As a writer, I find Don Draper, Betty Draper and Peggy Olson fascinating. I grew up poor, so suburban ennui, unhappy marriages, or inhibited women are fascinating for me. The women in all of these narratives seemed to be silently screaming. The tension was building last season with the women. Over drinks last weekend, three very liberated women (me and my friends) got to discuss the implications of psychotherapy from that era. We were trying to convince our friend that she needed to get caught up on the show; we were talking of the scene where Betty’s psychologist talks to Don about what Betty discussed in therapy earlier. A detail that we found alarming. It was such a common practice, no one questioned it, until 1970. A lawsuit created what we’ve come to accept culturally as doctor-client privilege.

It just makes me want to reread John Cheever and Richard Yates. Maybe Patricia Highsmith, too. It also makes me want to listen to RJD2 on repeat.

Go Mad Men Yo’self.

Happy Hour

The grown ups are back.

Seriously. Didn’t you feel a little of that when people talk public, national policy in press conferences, speeches and inaugural addresses? Or maybe it’s me. Maybe I’ve grown up, and stopped looking to the previous generation as the older, wiser pool of people who have all the answers. Time has proven that they don’t. They’re still trying figure it out. Then there’s all this talk of responsibility, accountability, owning up to mistakes. What’s that? For a better part of a decade, we’ve had folks obfuscate facts that sent young men and women to war. That’s the least of the grievances, but to continue the list is going a little off topic.

Grown ups. There’s a maturity in the air. Old has become new again. And keeping with the time, if you’re on the east coast, you’ll notice a trend. The return of the cocktail hour. A refinement of alcoholic consumption.

It sort of explains why Mad Men hit such a cultural nerve with me. Set in recent, distant past, it also feels relevant. The cocktail culture is central to movement of the story. It’s gesture and setting. It makes me crave an Old Fashioned. I don’t even know what that is, but Don Draper drinks it. It looks intriguing.

Drinking had become a dirty word.
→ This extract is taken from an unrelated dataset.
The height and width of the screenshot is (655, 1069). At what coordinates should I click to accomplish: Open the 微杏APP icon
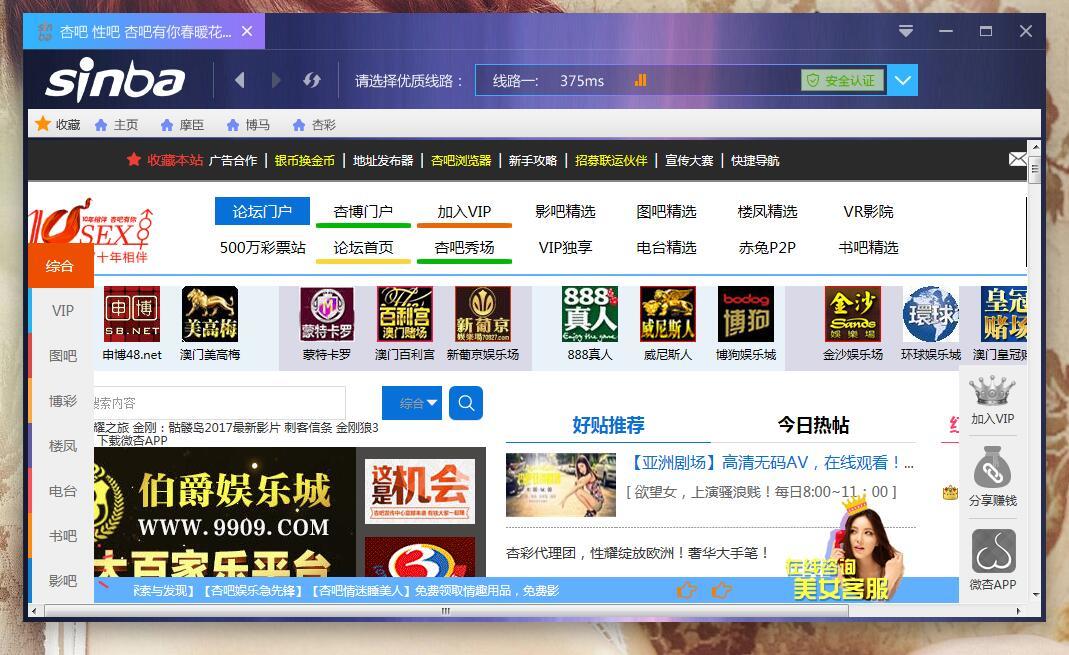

Paved the way to excess and irresponsibility. So much so that the 43rd President, a reformed alcoholic, kept the White House dry during his term. But the new guy, he begs to differ. The cocktail hour has returned to the White House.

Grown ups. They talk, they drink, they share ideas. It’s a pretty American tradition. The ideals of this still very young nation were discussed and debated ad nauseam in company of spirits. Alcoholic spirits. The pubs and apothecaries distributed Paine’s Common Sense. That led to the insurrection of thought which ultimately led to the insurrection of deed.

Across the pond, it was in a bar in Paris that some random mathematician talked to Einstein and Picasso independent of each other that sent them both on directions that affected our physical world and perception of it. The big idea was fortuitous. We could use some of that now.

So cheers to the return of the cocktail hour and the grown ups who drink them, may it shift boundaries and manifest the big idea that can advance society and culture to its greatest good.